Laureth is a blind, 16 year old girl. I thought it was pretty cool that the author made her blind, since I had never read a book before with a blind main character. Laureth's dad is a very popular author, and he would get a lot of emails from his fans every day. However, he was not good about responding to them, so Laureth took it upon herself to reply for him. She had a device that read the emails aloud for her. In one of those emails, there was a very particular one about one of her dad's notebooks that was found in New York.

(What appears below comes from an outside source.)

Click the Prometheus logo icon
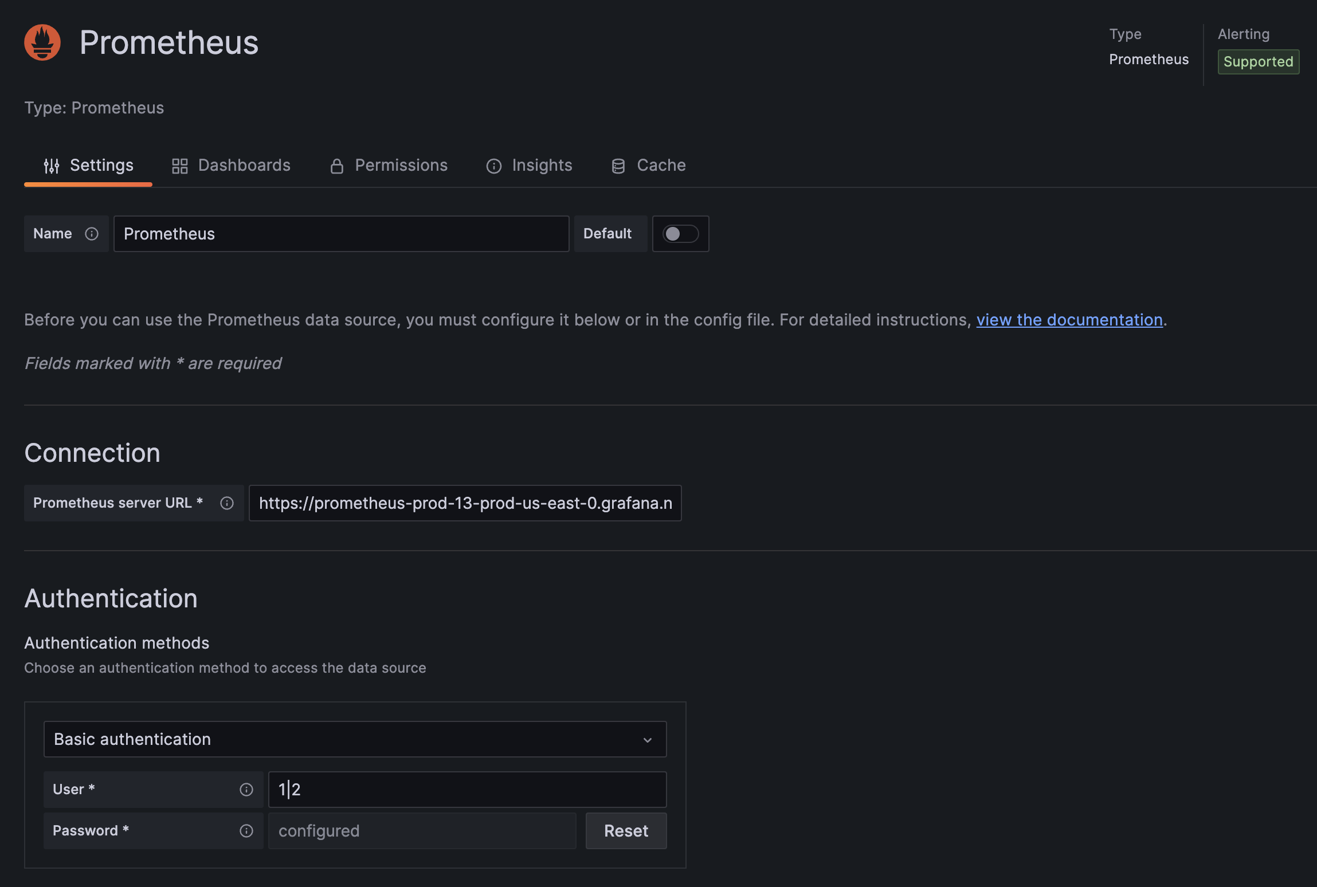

However, her dad was supposed to be in Switzerland searching for material for the book he was working on, so she wondered how did the notebook end up in New York. Since her dad never traveled without letting them know where he is going, she knew there was something wrong. And after trying to reach him several times without any success, she told her mom about her suspicions of her dad being missing. But her mother's response to her concerns was not what she had expected. She said to her daughter, "I could not care less about your dad." Apparently his obsession of writing about 'coincidence' was hurting their marriage. Even still, that is not a way I was expecting her to answer her daughter. Anyway, the mom planned to go to a party to her sister's, and once she was out of the house, Laureth took her mom's credit card from her wallet, bought plane tickets for her and her little brother and traveled from England to NY. And so, together Laureth and her little brother Benjamin, embarked on a little adventure following all the clues she had pieced together to find their dad.

The book was kind of boring, but towards the end it got better. Laureth was an awesome character.  Just because she was blind did not mean she was incapable or that she could not do things by herself.  Her mother was always pushing her to do things without help because she wanted her to be independent.

Even so, in her travels to New York she still needed her brother's help for some things. The end of the book wasn't what I was expecting. All this mystery about her dad's disappearance made me think that there was something bigger going on. It was a little bit of let down. I still enjoyed toward the end, and I liked the writing style a lot.

It is a small book, it is a fast read, and if you are a fast reader you'll be done with it in a day!


3 Stars
Similar Books: The Half Life of Molly Pierce by Katrina Leno, The Chance You Won't Return by Annie Cardi, Love Letters to the Dead by Ava Dellaira.